**Problem to solve:** In the article on the retirement of Belleville Clerk/Treasurer Lisa Long, on what date did Long start work for the city?

**Text passage:**
--
Belleville Clerk/Treasurer Lisa Long will retire on June 24 after more than 28 years serving the city of Belleville.
She plans to join her husband Mark at the business he runs with their son Aaron on Ecorse Road in Ypsilanti – Long’s Automotive. She’ll be in the office.
Long was born in St. Joseph Mercy Hospital and lived just over the line from Sumpter in Carleton. Her father was killed in a car accident six months before she was born and she was raised by her great aunt and uncle on a small farm.
They moved to Milan when she was in the fourth grade. She graduated from Milan High School in 1984. She went to Ross Business Institute in Monroe, getting certified as a word processing secretary. The only other choice was law secretary and that didn’t appeal to her.
The first and last resume she ever used was submitted to the Belleville Police Department which was advertising for part-time help.
She said Belleville Clerk/Treasurer Agnes Frisch interviewed her and she was called in to be hired.
“I didn’t even ask how much they paid,” she said, adding she was so happy to have a job she told them she’d right be in to begin.
Frisch was known for running a tight ship and, “She was so strict, I was scared of her,” Long said.
After Frisch left to fight her cancer, she and Long became close friends.
Long started work Oct. 7, 1987 as a part-time clerk-typist I under Police Chief Willard Dockter. She became full time as an account clerk in July 1989 and began helping Frisch with the elections. On Nov. 17, 2008, she was named city clerk/treasurer.
She recalled the present City Manager Diana Kollmeyer was hired as city clerk/administrative assistant to City Manager Steve Walters in 1999 or 2000. So from 2000 to 2008, Long worked no elections.
Her favorite part of her job with the city began in the early 1990s when Frisch was on sick leave. City Manager Jeff Przygocki called her in and said Frisch wanted her to do the Hillside Cemetery work. She accepted the assignment.
Long said whatever she is doing, when a funeral home calls with a requested burial, she drops everything else and tends to it.
--
Dataset listing:
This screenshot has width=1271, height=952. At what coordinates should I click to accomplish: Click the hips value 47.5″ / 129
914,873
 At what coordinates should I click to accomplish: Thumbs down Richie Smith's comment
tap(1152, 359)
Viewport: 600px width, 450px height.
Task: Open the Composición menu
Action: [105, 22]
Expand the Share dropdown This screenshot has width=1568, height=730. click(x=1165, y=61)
--
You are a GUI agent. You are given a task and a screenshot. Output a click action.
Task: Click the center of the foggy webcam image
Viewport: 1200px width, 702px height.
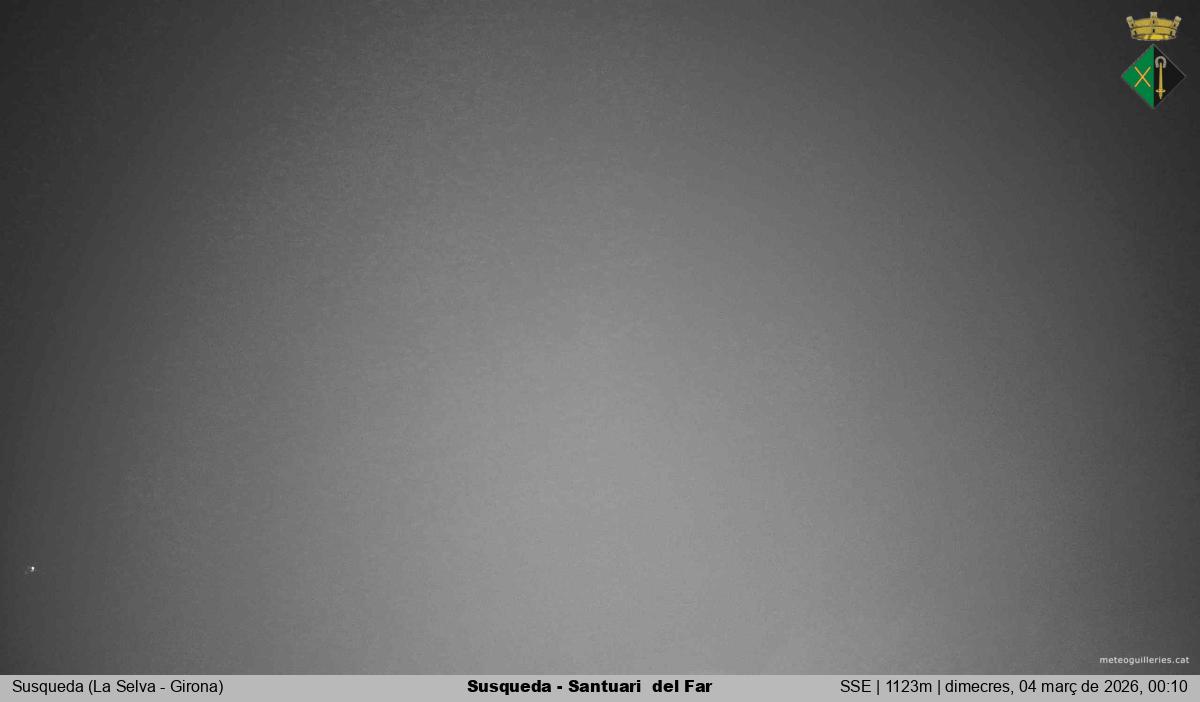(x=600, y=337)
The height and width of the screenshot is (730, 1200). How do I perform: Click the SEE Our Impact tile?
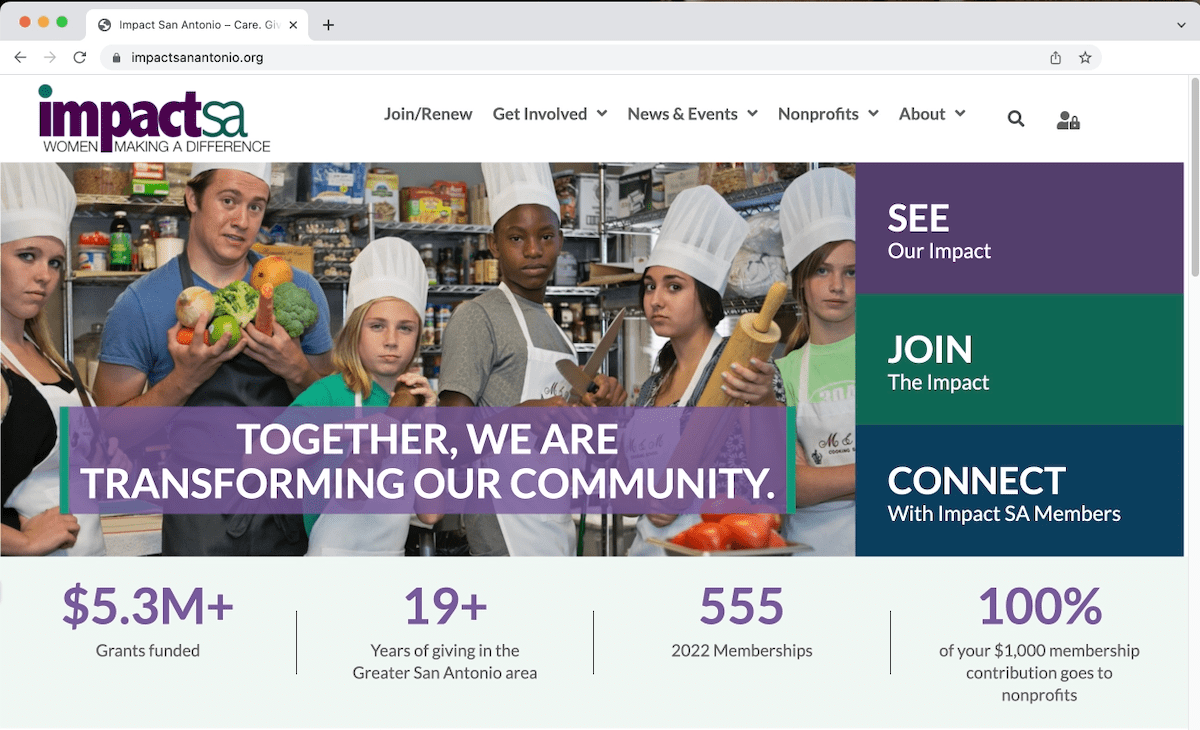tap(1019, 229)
--
**Exercise response:** Oct. 7, 1987